Задача A:
Выпишите все слова и выражения, которые в тексте для чтения заключены в кавычки-елочки.
Задача B:
Какой вопрос, согласно тексту для чтения, сторонники формулы «земля – крестьянам» оставляют в тени?
----- Текст для чтения -----
Люди земли Русской. Статьи о русской истории — страница 82 из 106

На основе этих неоспорных фактов тесной и неразрывной связи Царя и Мужика, много вернее было бы назвать Русского Монарха – Первым Крестьянином Российской Империи.


«Знамя России»,

Нью-Йорк, 31 марта 1951 г.,

№ 36, с. 7–9.

Единственный путь крестьянства

Сторонники успокоения на содержательной по своей неопределенности формуле «земля – крестьянам», которой успешно пользовались «левые» для разрушения Российской Империи, умышленно или по недомыслию оставляют в тени еще один вопрос чрезвычайно важный при решении проблемы земельного устройства новой России – ее малоземелие.
----- Сохраненные записи -----
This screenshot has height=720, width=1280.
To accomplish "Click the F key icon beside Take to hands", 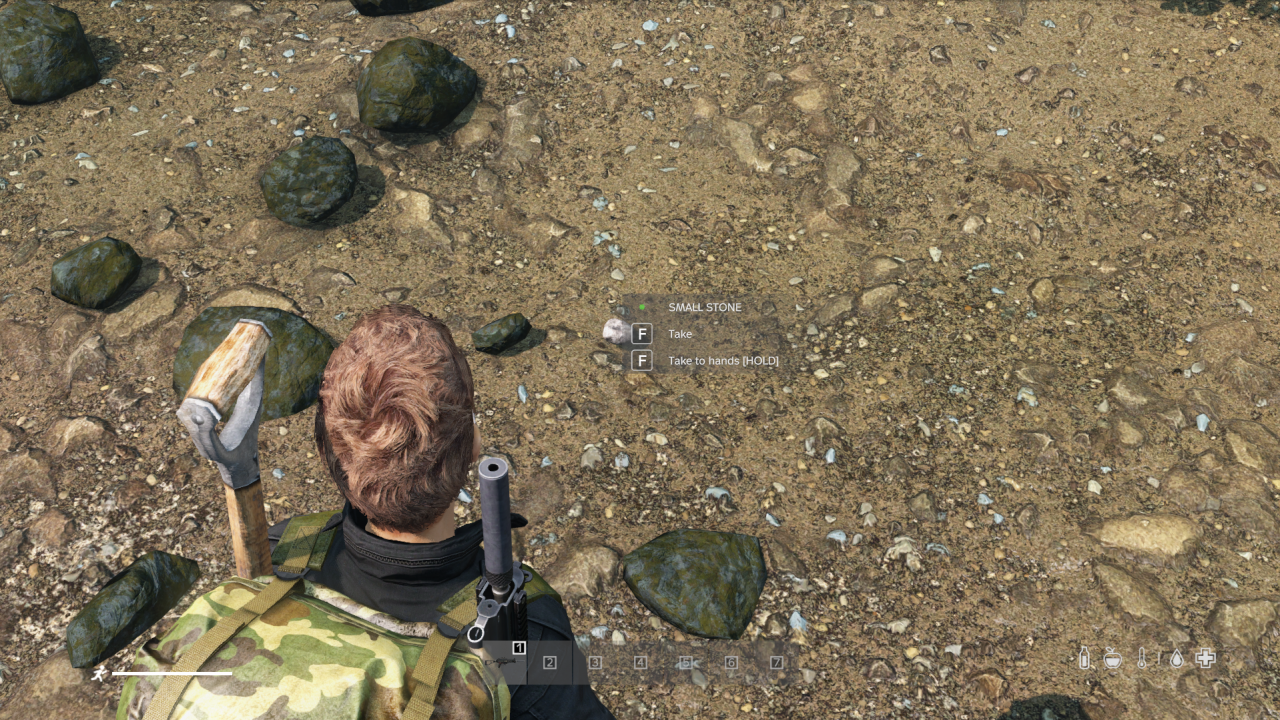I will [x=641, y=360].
-----
----- Сохраненные записи -----
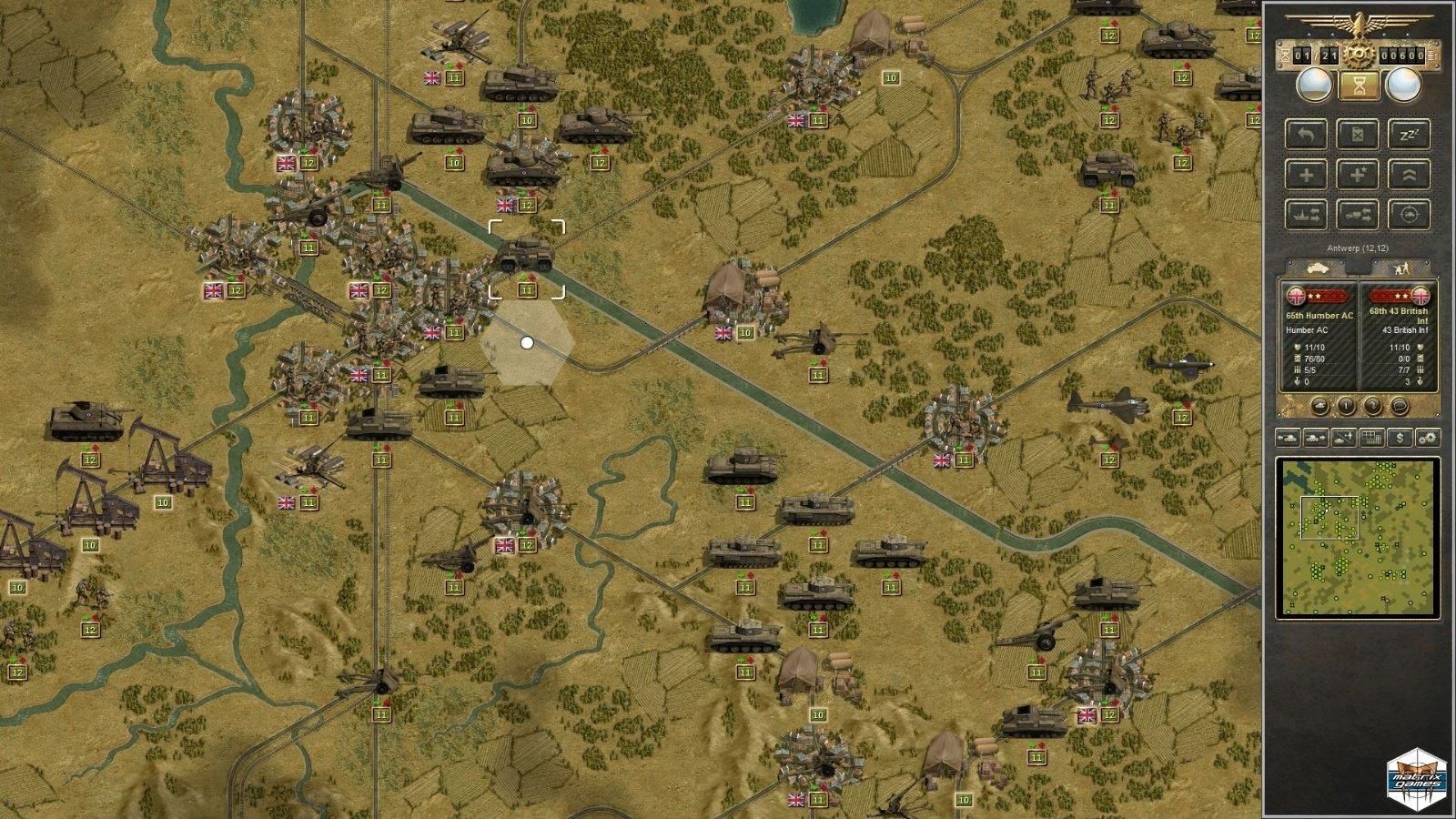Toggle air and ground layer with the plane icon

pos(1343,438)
-----
Результат выполнения A:
«Знамя России»
«земля – крестьянам»
«левые»

Результат выполнения B:
Они оставляют в тени малоземелие России.